Raider Damuni (6-1, 201 Fr.): Damuni was a big-time recruit for BYU out of Timpview High School and subsequently carries a lot of expectation. His upside is tremendous given his overall athleticism and knack for making the big-time plays he employed throughout his high school career. What is working against Damuni is that he’s probably still too soon removed from his mission service for the Church of Jesus Christ of Latter-day Saints, although he’s working hard to overcome that hurdle.


Chika Ebunoha (6-0, 180 Fr.): Ebonuha is in no doubt the most athletically gifted of all the safety options, but has yet to receive the reps necessary to indicate being game ready at either safety position. Seen as primarily an option at free safety, many have mentioned him as a possibility at strong.
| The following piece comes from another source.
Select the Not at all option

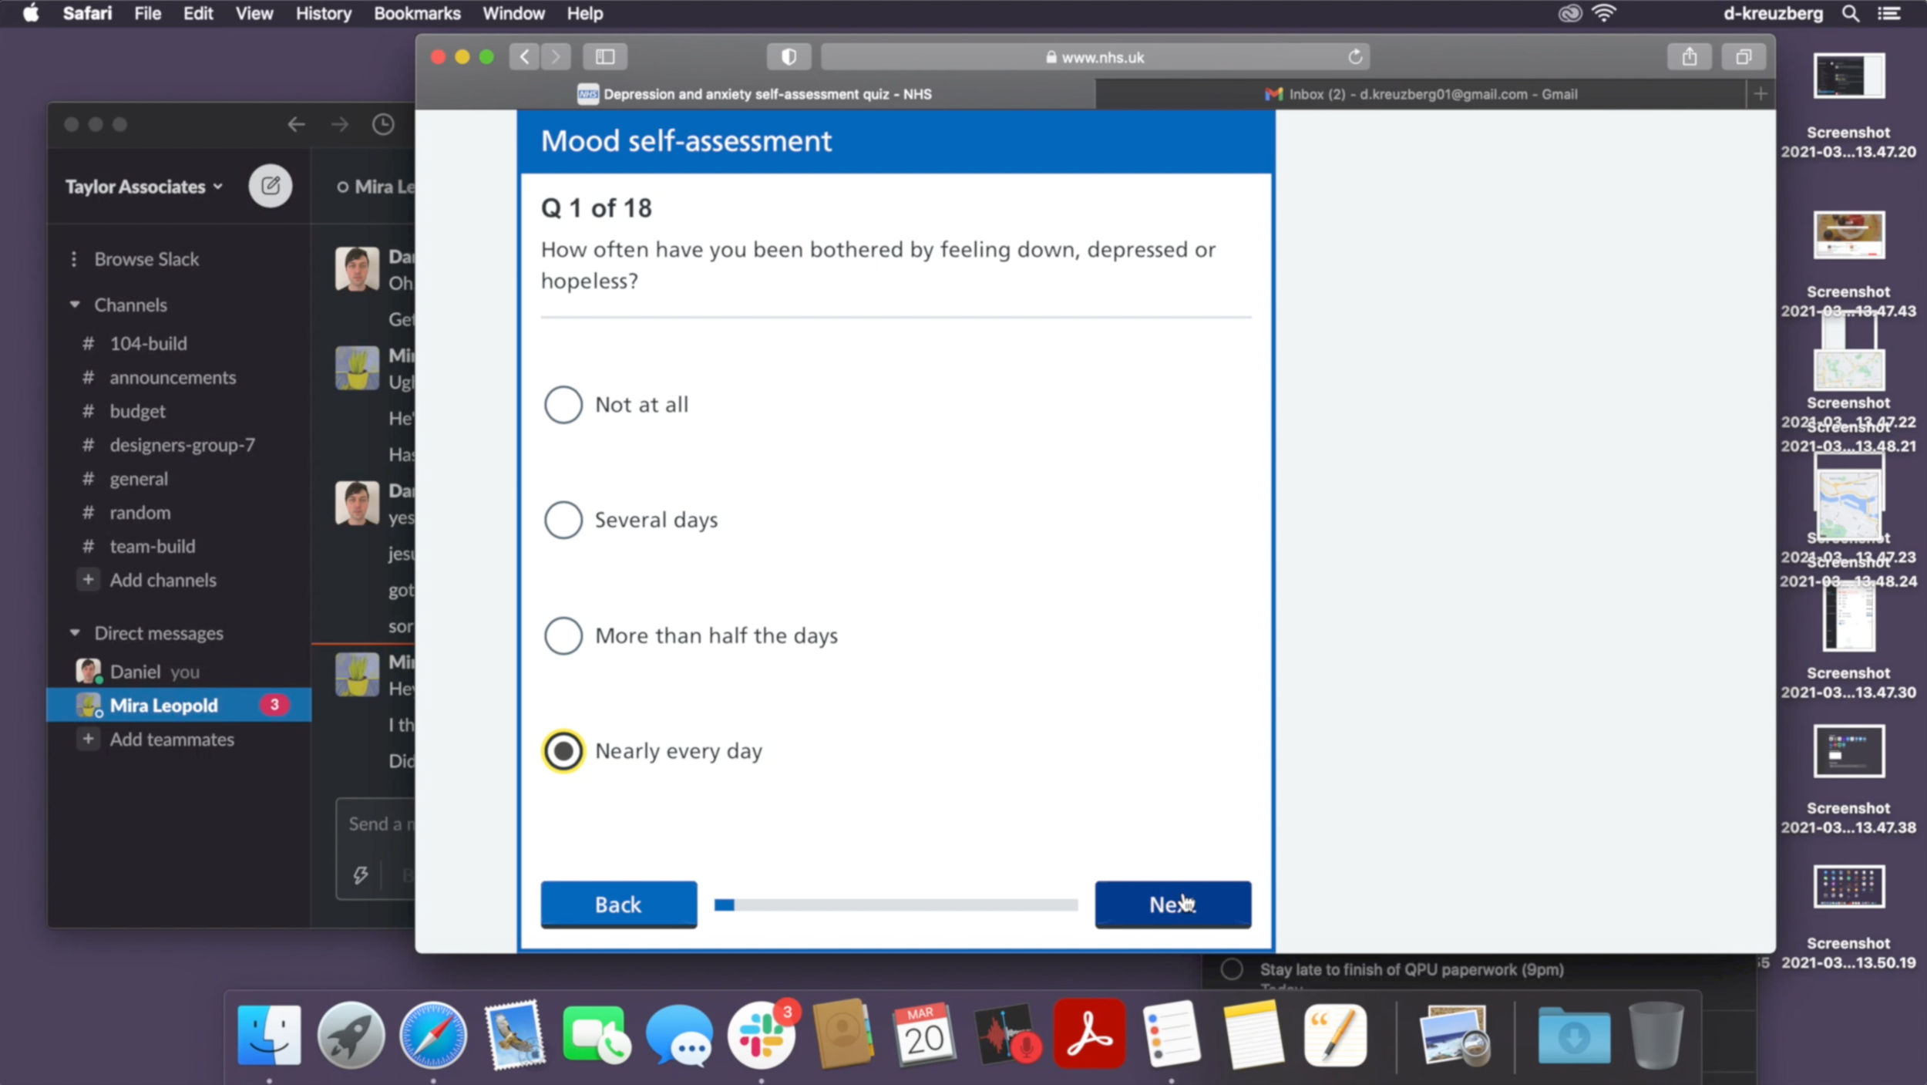pyautogui.click(x=563, y=405)
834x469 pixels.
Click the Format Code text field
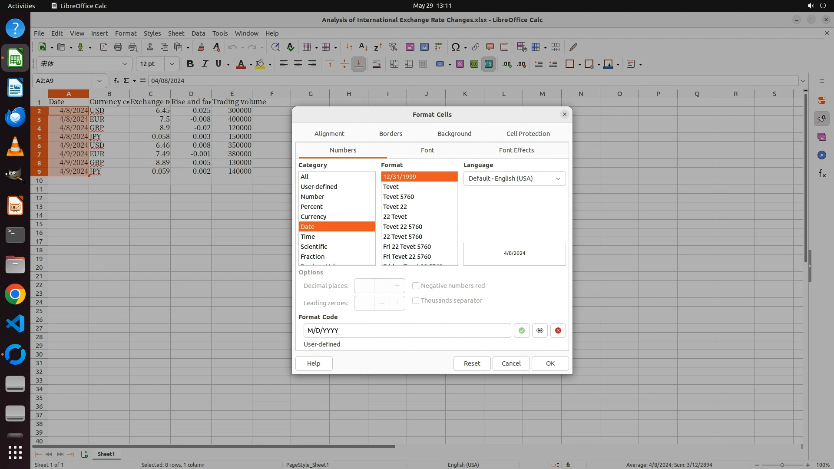[x=407, y=330]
But while Ebunoha’s future remains very bright, he’s probably still one year away from realizing his exciting potential.

Preston Rex (6-0, 191 Fr.): Like Damuni, Rex was considered a big-time recruit when he signed with BYU in 2020, although also like Damuni, may be just too soon removed from his own mission service to provide valuable reps this coming season. Rex is currently buried on the depth chart, but could easily rise up through the ranks, if not this season, then in 2024 given his athletic credentials.


A lot of talk has surrounded the possibility of moving either Jakob Robinson (5-11, 170 Jr.) or Eddie Heckard (5-10, 190 Sr.) from their assumed starting positions at corner over to safety. There are solid arguments both for and against employing such an option, given both player’s overall abilities and experience playing at both the outside corner and slot corner positions.
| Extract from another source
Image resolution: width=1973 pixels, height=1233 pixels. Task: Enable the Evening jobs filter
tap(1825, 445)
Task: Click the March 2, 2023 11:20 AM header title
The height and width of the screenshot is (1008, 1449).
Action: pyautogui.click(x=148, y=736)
THE CASE FOR: As stated, both Heckard and Robinson carry a lot of game experience, and while Robinson has been played primarily at slot corner and even some safety during his BYU career, Heckard has been employed at slot corner for much of the fall practice session. A slot corner in a 4-2-5 alignment could well be defined as a strong safety anyway, making a transition for either player to strong safety in a 4-3 alignment likely not to involve much of a learning curve, if any curve at all.
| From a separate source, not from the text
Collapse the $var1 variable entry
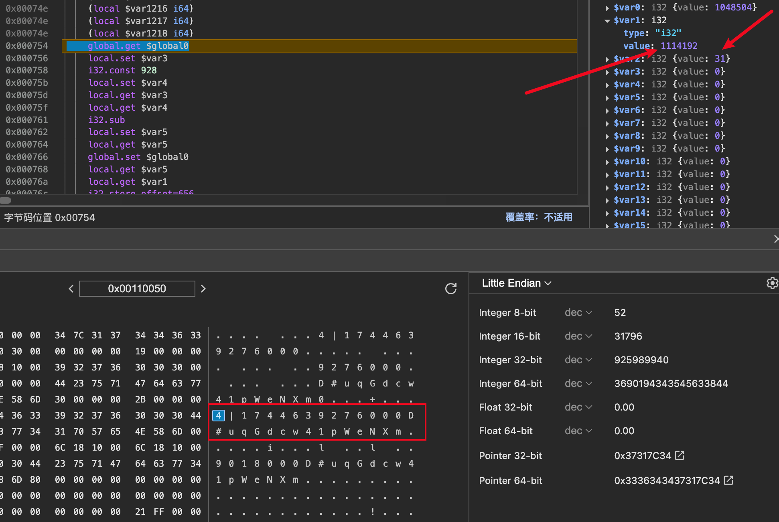The height and width of the screenshot is (522, 779). pos(607,20)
With the dependability shown by Kamden Garrett (5-11, 180 Sr.), along with his game experience at Weber State along with the exciting abilities of Mory Bamba (6-3, 180 Jr.), coaches can perhaps afford to move one of them over to safety. Then there’s JUCO transfer Jayden Dunlap (6-0, 173 Jr.), who has begun to emerge during practice sessions and may rise to become a solid option on the 2-deep roster, if not a starting option. And finally there’s Caleb Christensen (5-10, 187 Jr.), who has shown capable in spots throughout his BYU football career.

THE CASE AGAINST: Hill’s system calls for a lot more man-coverage than previous defensive systems at BYU, making the move of any capable cornerback to safety perhaps not prudent. Furthermore, while both Dunlap and Bamba have shown promise, neither player has game experience at the FBS level, while Christensen isn’t an obvious solution in starting at either outside corner position.

Also, making the move may prove completely unnecessary, given how Hill has used both Robinson and Heckard within his 4-2-5 alignment. As stated, there’s not a pronounced difference with how slot corners and strong safeties are employed, and both Heckard and Robinson are fully adept in manning both the inside and outside corner positions.

The real question is how to best employ BYU’s top 11 defensive players, and whether doing as much will involve more 4-2-5 or 4-3 alignments, which makes the emergence of linebacker Isaiah Glasker (6-5, 220 Fr.) pivotal.  It’s easily assumed that both Robinson and Heckard will be part of any assumed top-11 defensive personnel, which may make the real position battle being between Alfrey, Garrett and Glasker. If Glasker is the best option, then perhaps more 4-3 will be employed, but if it’s either Alfrey or Garrett, then look for more 4-2-5 alignments.

Regardless, BYU’s defense has decent and even good options, which hasn’t always been the case within BYU defensive back units in the wake of quality players like Micah Harper going down due to injury.